Produced in collaboration with executive producer IONE, Oliveros’ partner in life and work, and the Ministry of Maat, Inc., the film combines rare archival footage, live performances, and unreleased music with appearances by Terry Riley, Anna Halprin, lone, Linda Montano, Laurie Anderson, Thurston Moore, Alvin Lucier, Claire Chase, Miya Masaoka, Morton Subotnick, Tony Martin, Ramon Sender and many more ground- breaking artists.
Pauline Oliveros (1932-2016) composer, performer, humanitarian, was an important pioneer in American Music. Acclaimed internationally, for six decades she explored sound-forging new ground for herself and others. Through improvisation, electronic music, ritual, teaching and meditation she created a body of work with such a breadth of vision that it profoundly effects those who experience it and eludes many who try to write about it.
Oliveros was honored with many awards, including four honorary doctorates, grants and concerts internationally. Whether performing at the John F. Kennedy Centre in Washington DC, in an underground Cistern, or in the studios of a West German radio station, Oliveros’ commitment to interaction with the moment was unchanged. Through Deep Listening Pieces and earlier Sonic Meditations, Oliveros introduced the concept of incorporating all environmental sounds into musical performance.

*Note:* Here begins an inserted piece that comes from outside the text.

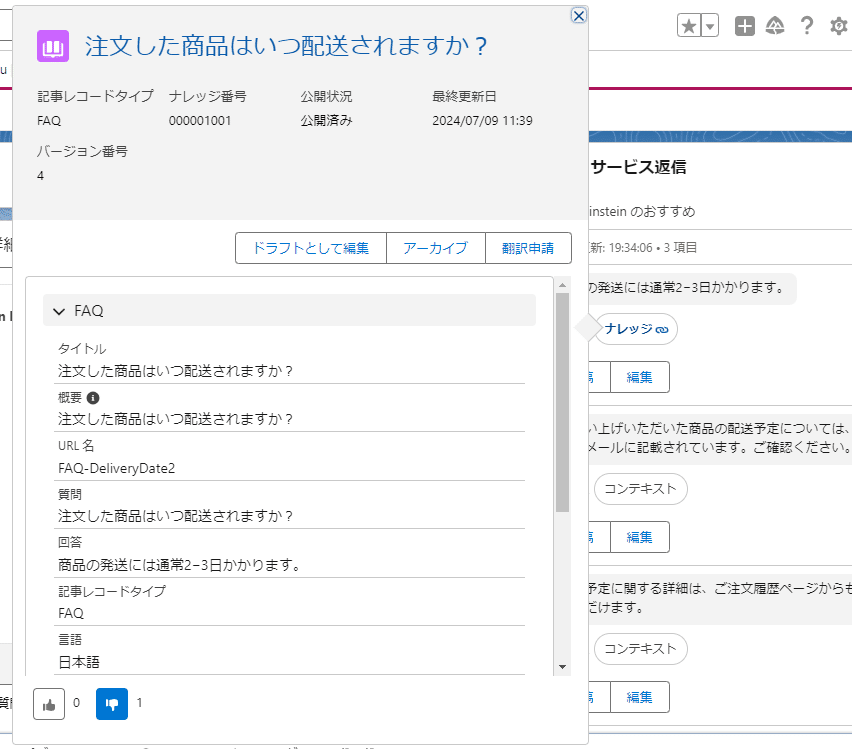Click the ドラフトとして編集 button
Screen dimensions: 852x749
click(311, 247)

She spoke of this as “playing the space,” playing with whatever space she performed in as another instrument. As she said, “Listening to space changes the space, and changing the space changes listening.” In playing this way, she applied focused concentration, skilled musicianship, and strong improvisational skills, all of which were hallmarks of her performances.

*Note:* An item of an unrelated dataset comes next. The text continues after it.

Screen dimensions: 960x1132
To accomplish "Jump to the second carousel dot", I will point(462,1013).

She built a loyal following through her extensive teaching, concerts, recordings, publications, and musical compositions that she wrote for soloists and ensembles in music, dance, theater, and inter-arts companies. She also provided leadership within the music community by acting in an advisory capacity for organizations such as The National Endowment for the Arts, New York State Council for the Arts, and many private foundations. She served as Distinguished Research Professor of Music at Rensselaer Polytechnic Institute and Darius Milhaud Composer in Residence at Mills College.
Oliveros was vocal about representing the needs of individual artists, about the need for diversity and experimentation in the arts and promoting cooperation and good will among people. She founded the Deep Listening Institute, formerly Pauline Oliveros Foundation, and now Center for Deep Listening at Rensselaer Polytechnic Institute.
Deep Listening is listening in every possible way to everything possible to hear no matter what you are doing. Such intense listening includes the sounds of daily life, of nature, or one’s own thoughts as well as musical sounds. Deep Listening represents a heightened state of awareness and connects to all that there is. As a composer I make my music through Deep Listening.
“Weintraub makes use of an archive of rare photographs, home movies, hand-drawn scores and signal flow diagrams, excerpts of unheard music, and rare footage from live performances, to assemble an impression of Oliveros that is charmingly funny, wise and profoundly real but without disturbing her essential mystery.”
“Weintraub’s film, which largely allows Oliveros herself to tell her story and explain her discoveries and ideas through recorded interviews that are peppered with commentary from her peers (Riley, Morton Subotnick) and disciples (Thurston Moore), is never at odds with the central tenets of the Deep Listening ethos. In fact, it leaves the viewer not only wanting to explore her music further, but to pay more attention to the sounds around them—something the composer no doubt would have appreciated.”